Corporate-Publishing-Herausforderung: Wie viel Corona darf und muss ins Magazin?
Autoren:
Tina und Rüdiger Straub,
Geschäftsführer Straub & Straub,
Hamburg/Stuttgart
Straub & Straub:
10 Leitlinien für die mittelfristige Blattplanung
Die Themenplanung für monatlich oder vierteljährlich erscheinende Print-Magazine und Mitarbeiterzeitungen stellt Publisher und Redaktionen in diesen Wochen vor eine besondere Herausforderung. Denn die Frage, wie sich Corona bis zum Sommer entwickelt, bestimmt maßgeblich die Themenauswahl: Reisetipps, Kultur- oder Gastro-Themen sind von den erwarteten Lockerungen abhängig. Corona-spezifische Themen liegen weiter nahe, würden aber bei einem Abflauen der Pandemie die Zielgruppen ermüden.
Hellseherische Fähigkeiten wären also angesichts der unklaren Entwicklung natürlich von großem Vorteil, insbesondere auch, weil die Pandemie das Land offenbar in Wellen und auch in unterschiedlicher regionaler Inzidenz-Ausprägung in Atem hält. So sind nationale Magazine besonders schwer zu planen. „Uns alle eint der Traum von Normalität. Aber das hilft natürlich bei der Blattplanung nur bedingt. Bei längerer Vorlaufzeit bis zum Erscheinen darf Planung aber kein Vabanquespiel sein“, sagen Tina und Rüdiger Straub von der auf Corporate Publishing spezialisierten Agentur Straub & Straub (Hamburg/Stuttgart).

━━━━━━━━━━

IHRE AUFGABE
Führen Sie bitte den Text über Corona in der Blattplanung von Corporate-Publishing-Magazinen nach seinem letzten Satz weiter.

━━━━━━━━━━

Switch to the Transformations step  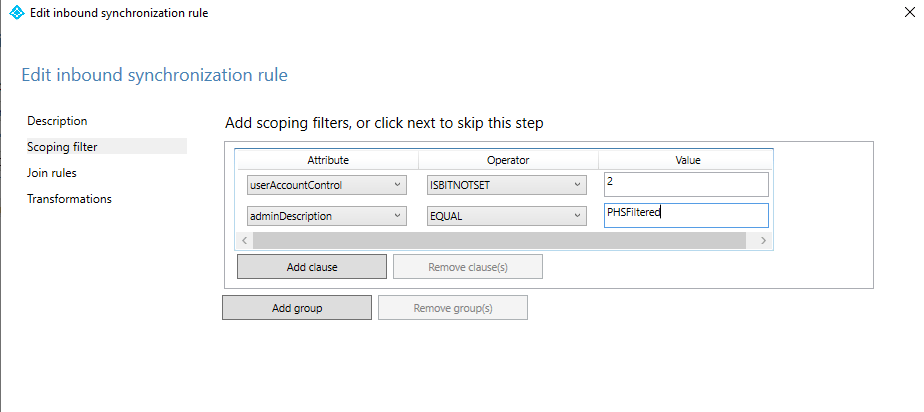tap(69, 199)
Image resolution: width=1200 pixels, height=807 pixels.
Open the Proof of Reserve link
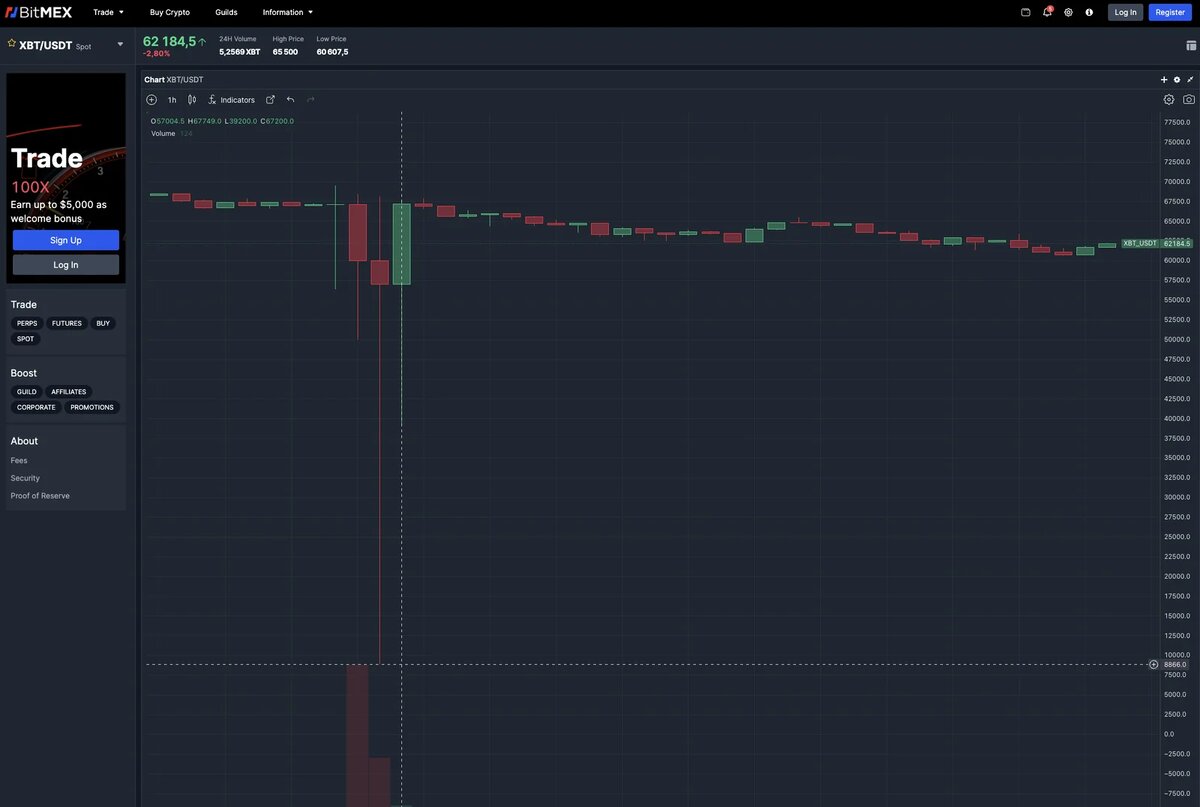40,495
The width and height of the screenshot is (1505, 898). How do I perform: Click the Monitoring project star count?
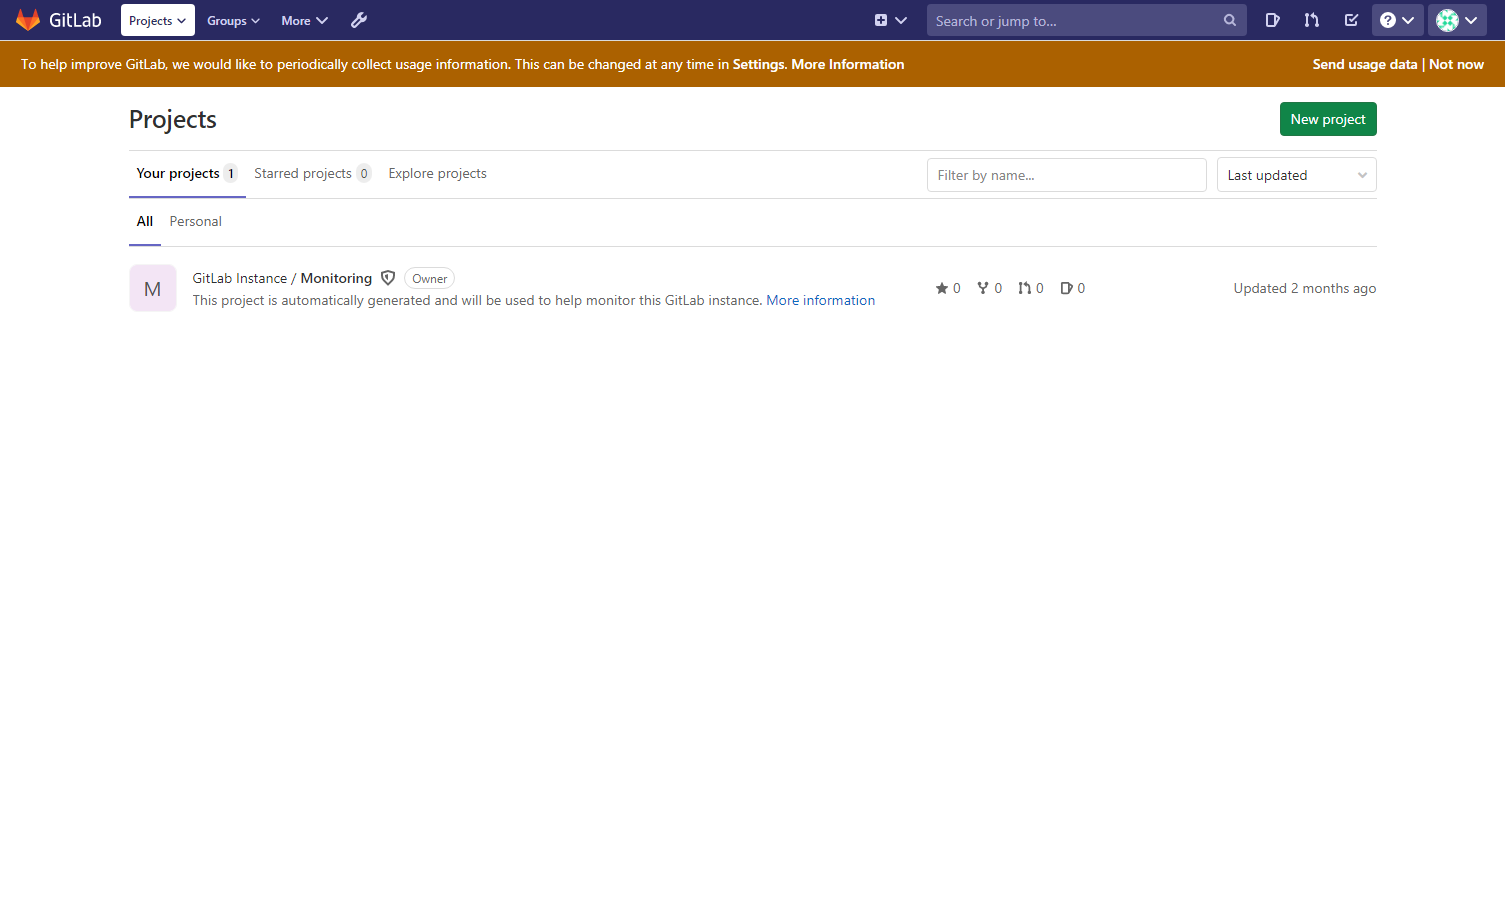948,288
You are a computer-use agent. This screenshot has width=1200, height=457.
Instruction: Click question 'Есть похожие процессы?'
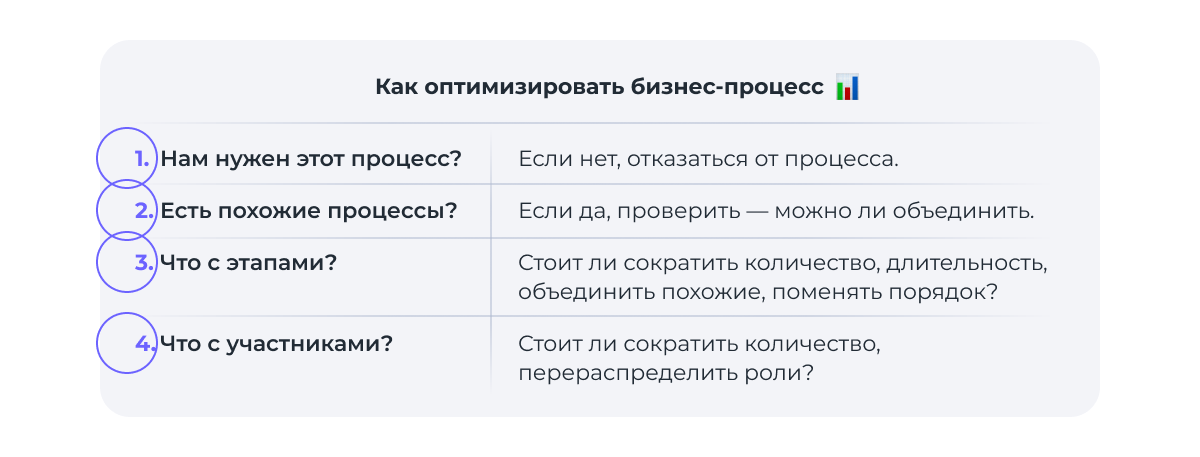[x=309, y=211]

━━━━━━━━━━

ERGEBNIS DER ÜBUNG
Herausfordernd ist das Spannungsfeld zwischen dem tatsächlichen Lese-Interesse der Zielgruppen und den berechtigten Erwartungen der Unternehmen, in B2B-Magazinen für sie wichtige Corona-Themen auszuspielen. „Da geht es beispielsweise um vertriebliche Inhalte oder strukturelle Themen zu Prozesssteuerungen, die sich unter der Pandemie verändern. Das Unternehmen will seine Leserinnen und Leser informieren. Aber genau dort ist das Problem. Wer kann schon sagen, was morgen ist“, berichten die Geschäftsführer von Straub & Straub aus ihrem Agenturalltag. Eine beratungsintensive Zusammenarbeit zwischen Agentur und Kunde ist in diesen Tagen wichtiger denn je, um eine passgenaue Blattgestaltung zu garantieren.
Die Agentur hat für ihre Redaktionen Leitlinien entwickelt.
Hier die 10 Regeln zur Mittelfrist-Planung bei Corporate-Publishing-Produkten:
In dieser Zeit möchte jeder wissen, wie es mit Corona weitergeht. Aber generelle Prognosen sind zu vermeiden. Bei langfristigen Aussichten innerhalb einer Branche oder eines Themenfeldes lassen wir ausschließlich Experten zu Wort kommen. So können wir Akzente setzen.
Der weit überwiegende Teil aller Themen im Magazin hat keinen Bezug zu Corona. In diesen Texten finden auch bezugnehmende Wörter wie Corona, Lockerungen, Pandemie nicht statt.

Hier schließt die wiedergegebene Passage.